Inoltre, gli inquirenti dovranno capire se Yara salì volontariamente sul mezzo del suo assassino oppure no. Si esclude un ipotesi di un sequestro davanti alla palestra, perché a quell’ora (18,40) era affollata di gente, a meno che la vittima non conoscesse già il suo rapitore, o fosse stata tratta in inganno da qualcuno di sua conoscenza, possibilità non esclusa, anche perché la piccola ha continuato a messaggiarsi con l’amica, anche mentre era in compagnia del suo aguzzino. Altrimenti, se le cose non sono andate in questo modo, lo scenario si sposta qualche centinaio di metri più in là, ovvero proprio nella zona di via Rampinelli.

Su tale punto si colloca anche la rivelazione fatta da Enrico Tironi, il vicino di casa di Yara, a poche ore dalla scomparsa della ragazza. Il testimone raccontò agli inquirenti, che quella sera la vide in compagnia di due uomini. Per tale dichiarazione, Tironi fu incriminato per procurato allarme. Ma il racconto invece coinciderebbe, in parte, anche con quello fatto da una colf che si trovava in zona.

In mano gli investigatori, oltre al Dna e al filmato, c’è anche la certezza che Bossetti conoscesse bene la zona di Chignolo d’Isola. Conferma arrivata anche dalla ditta Bonacina dove il muratore andava a rifornirsi per l’acquisto di materiale edile.

I titolari della ditta, confermano infatti, che Bossetti dal 2008 al 2013 si è servito da loro e andava sempre con il furgone Iveco Daily, lo stesso ripreso dalle telecamere della banca nella zona di via Rampinelli.

La ditta fornitrice, tra l’altro, si trova a 500 metri dal bar pizzeria di via Donizetti dove l’indagato era solito comprare la birra. E ad un chilometro in linea d’aria dal campo del ritrovamento del cadavere di Yara.

Da ieri, a difendere Bossetti si è aggiunto un altro legale. E mentre la procura sta decidendo se ci sono i requisiti per chiedere o meno il giudizio immediato, il pm Letizia Ruggeri nei prossimi giorni ascolterà la madre del presunto assassino, Ester Arzuffi, identificata e messa subito sotto intercettazione.
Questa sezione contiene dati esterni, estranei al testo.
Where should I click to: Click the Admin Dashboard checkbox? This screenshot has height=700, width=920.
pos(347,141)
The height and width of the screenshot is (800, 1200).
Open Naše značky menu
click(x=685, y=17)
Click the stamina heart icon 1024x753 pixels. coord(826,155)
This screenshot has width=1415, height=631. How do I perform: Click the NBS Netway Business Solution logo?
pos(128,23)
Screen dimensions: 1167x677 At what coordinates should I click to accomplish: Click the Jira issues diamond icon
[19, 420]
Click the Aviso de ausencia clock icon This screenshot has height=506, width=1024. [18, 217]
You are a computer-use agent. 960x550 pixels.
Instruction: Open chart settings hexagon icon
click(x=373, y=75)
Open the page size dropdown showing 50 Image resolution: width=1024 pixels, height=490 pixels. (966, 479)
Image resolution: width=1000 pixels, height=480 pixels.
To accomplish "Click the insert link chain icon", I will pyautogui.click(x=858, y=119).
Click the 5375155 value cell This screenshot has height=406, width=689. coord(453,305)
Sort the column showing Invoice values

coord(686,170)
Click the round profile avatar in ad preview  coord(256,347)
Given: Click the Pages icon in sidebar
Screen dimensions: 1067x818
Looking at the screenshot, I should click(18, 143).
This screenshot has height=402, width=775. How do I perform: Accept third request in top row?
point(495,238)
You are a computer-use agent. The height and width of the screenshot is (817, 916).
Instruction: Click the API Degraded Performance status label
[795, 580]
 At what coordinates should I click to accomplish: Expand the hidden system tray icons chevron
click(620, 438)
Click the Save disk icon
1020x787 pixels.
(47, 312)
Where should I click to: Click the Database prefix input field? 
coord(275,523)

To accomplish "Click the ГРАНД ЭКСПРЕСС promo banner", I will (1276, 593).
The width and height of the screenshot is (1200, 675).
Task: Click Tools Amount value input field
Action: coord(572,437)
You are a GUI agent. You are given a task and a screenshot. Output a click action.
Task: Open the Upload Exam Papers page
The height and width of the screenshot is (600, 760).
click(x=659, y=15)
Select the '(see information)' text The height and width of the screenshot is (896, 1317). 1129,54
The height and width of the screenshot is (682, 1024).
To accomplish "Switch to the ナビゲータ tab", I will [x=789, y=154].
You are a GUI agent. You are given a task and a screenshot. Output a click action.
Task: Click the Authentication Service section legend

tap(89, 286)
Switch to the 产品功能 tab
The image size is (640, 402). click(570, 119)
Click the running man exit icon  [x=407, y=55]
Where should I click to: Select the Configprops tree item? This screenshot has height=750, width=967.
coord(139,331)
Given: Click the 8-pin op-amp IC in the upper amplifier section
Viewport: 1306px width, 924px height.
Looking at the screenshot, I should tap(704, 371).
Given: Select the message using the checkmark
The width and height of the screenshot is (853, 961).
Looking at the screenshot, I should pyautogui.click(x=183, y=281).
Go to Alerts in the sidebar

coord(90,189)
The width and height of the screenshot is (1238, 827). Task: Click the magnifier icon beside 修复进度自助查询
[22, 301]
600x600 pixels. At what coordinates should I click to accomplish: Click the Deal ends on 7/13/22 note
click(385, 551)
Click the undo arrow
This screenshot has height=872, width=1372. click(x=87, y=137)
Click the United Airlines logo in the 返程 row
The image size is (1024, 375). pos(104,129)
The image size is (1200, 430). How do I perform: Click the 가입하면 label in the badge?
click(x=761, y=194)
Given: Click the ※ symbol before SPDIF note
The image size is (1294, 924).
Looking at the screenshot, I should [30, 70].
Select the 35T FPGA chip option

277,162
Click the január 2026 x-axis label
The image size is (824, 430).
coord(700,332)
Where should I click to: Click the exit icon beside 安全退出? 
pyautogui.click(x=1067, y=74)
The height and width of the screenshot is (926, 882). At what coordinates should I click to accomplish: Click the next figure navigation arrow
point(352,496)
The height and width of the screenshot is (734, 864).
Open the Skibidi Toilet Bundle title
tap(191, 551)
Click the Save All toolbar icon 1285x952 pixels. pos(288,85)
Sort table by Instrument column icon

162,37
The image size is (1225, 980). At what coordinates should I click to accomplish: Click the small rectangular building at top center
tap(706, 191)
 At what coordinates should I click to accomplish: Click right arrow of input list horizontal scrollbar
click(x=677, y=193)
Massimo Giuseppe Bossetti intanto cambia strategia. Continua a proclamarsi innocente, non contesta più il lavoro della Procura, non nega più che le tracce trovate sul corpo della ragazzina non sono sue, e rivela di essere in grado di spiegare come il suo Dna sia finito sul corpo della vittima.

Una rivelazione questa che apre nuovi scenari. Una svolta su cui si poggerà la strategia difensiva. La notizia è stata diffusa dal quotidiano Repubblica.

Infine dalla percuisizione fatta in casa di Bossetti, gli inquirenti avrebbero sequestrato un numero altissimo di cellulari, almeno dieci, che saranno controllati da esperti del settore per recuperare anche informazioni che sono state cancellate. Ma la scoperta dei telefonini fa sorge anche una domanda. Se Bossetti dice che la notte della scomparsa di Yara ha spento il telefonino perché la batteria non funzionava, non poteva usare un altro dei suoi telefoni?.

Lo stesso vale anche per i computer. Ne sono stati trovati diversi. La moglie dell’indagato Marita Comi, non ha risposto alla domanda su chi usava quei pc. In ogni caso anch’essi passeranno al vaglio degli inquirenti.